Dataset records
------------------------------------------------------------------------
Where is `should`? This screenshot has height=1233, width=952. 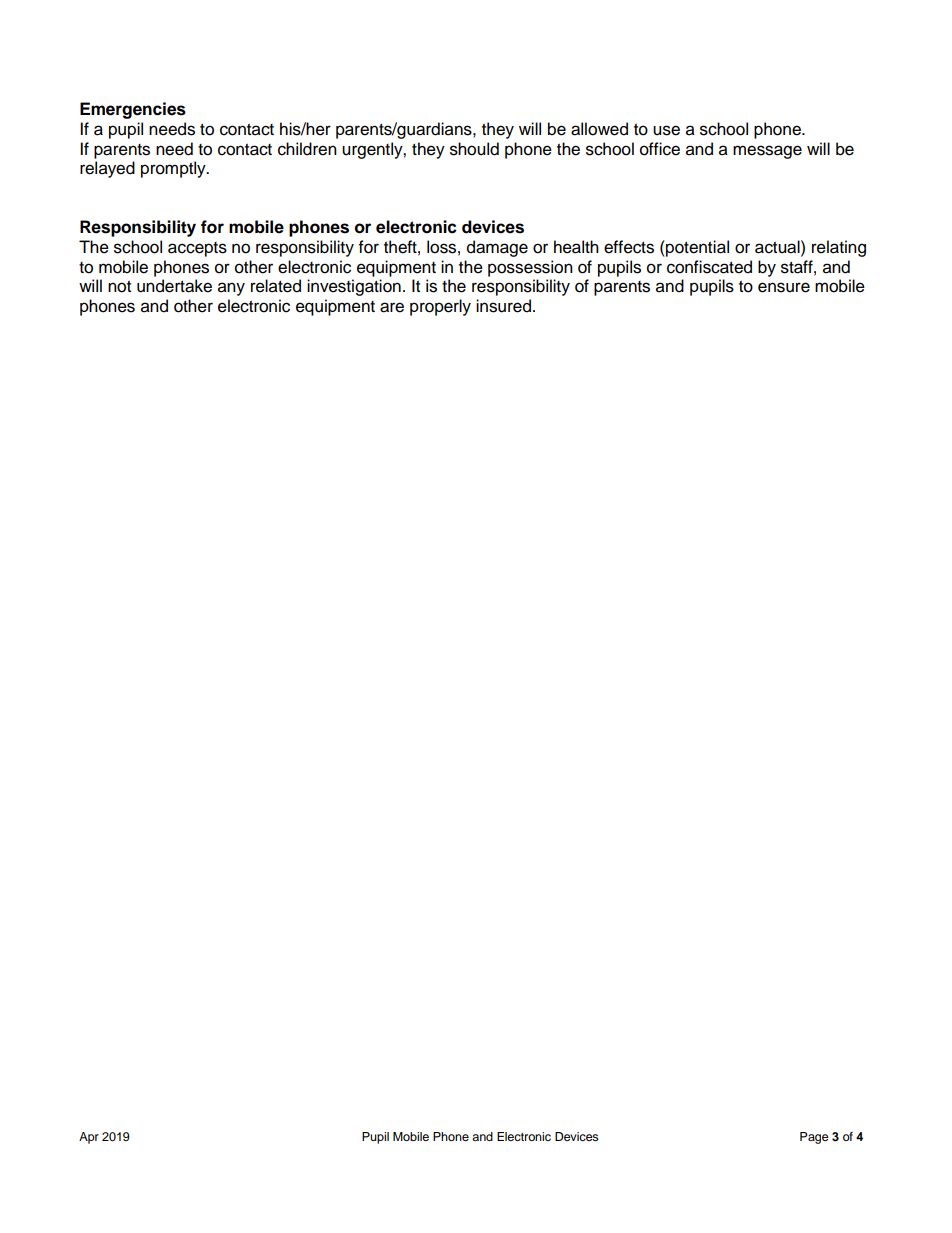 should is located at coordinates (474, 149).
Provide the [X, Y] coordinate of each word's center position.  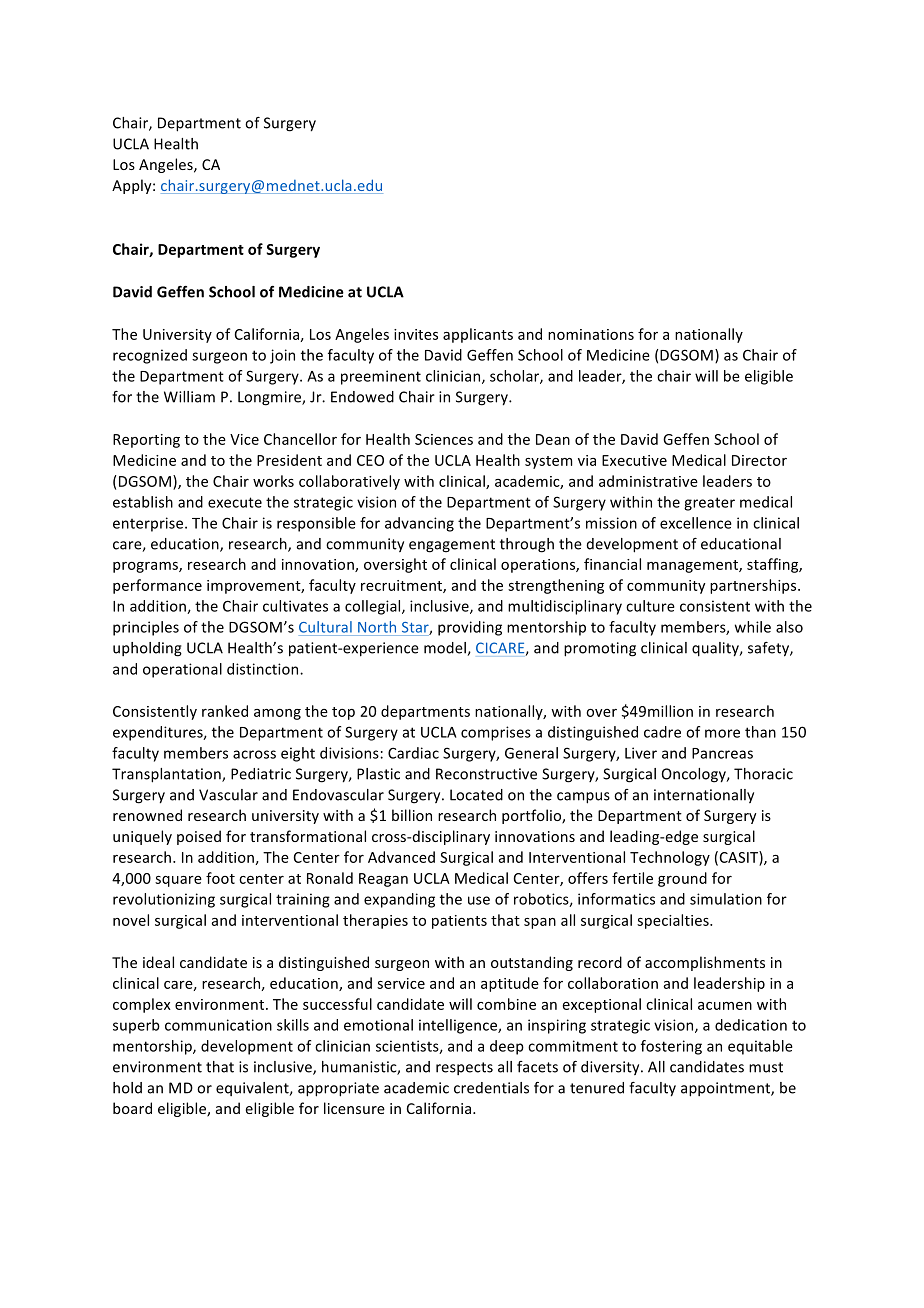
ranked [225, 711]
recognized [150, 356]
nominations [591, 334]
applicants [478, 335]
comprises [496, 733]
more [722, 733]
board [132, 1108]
------------------------------------------------------------------------
*Requirements:* Change "applicants" to "candidates" in the data lines from the one containing "recognized [150, 356]" through the last line, inclusive. Output only those lines, leaving everything else as is.

*Exercise output:*
recognized [150, 356]
nominations [591, 334]
candidates [478, 335]
comprises [496, 733]
more [722, 733]
board [132, 1108]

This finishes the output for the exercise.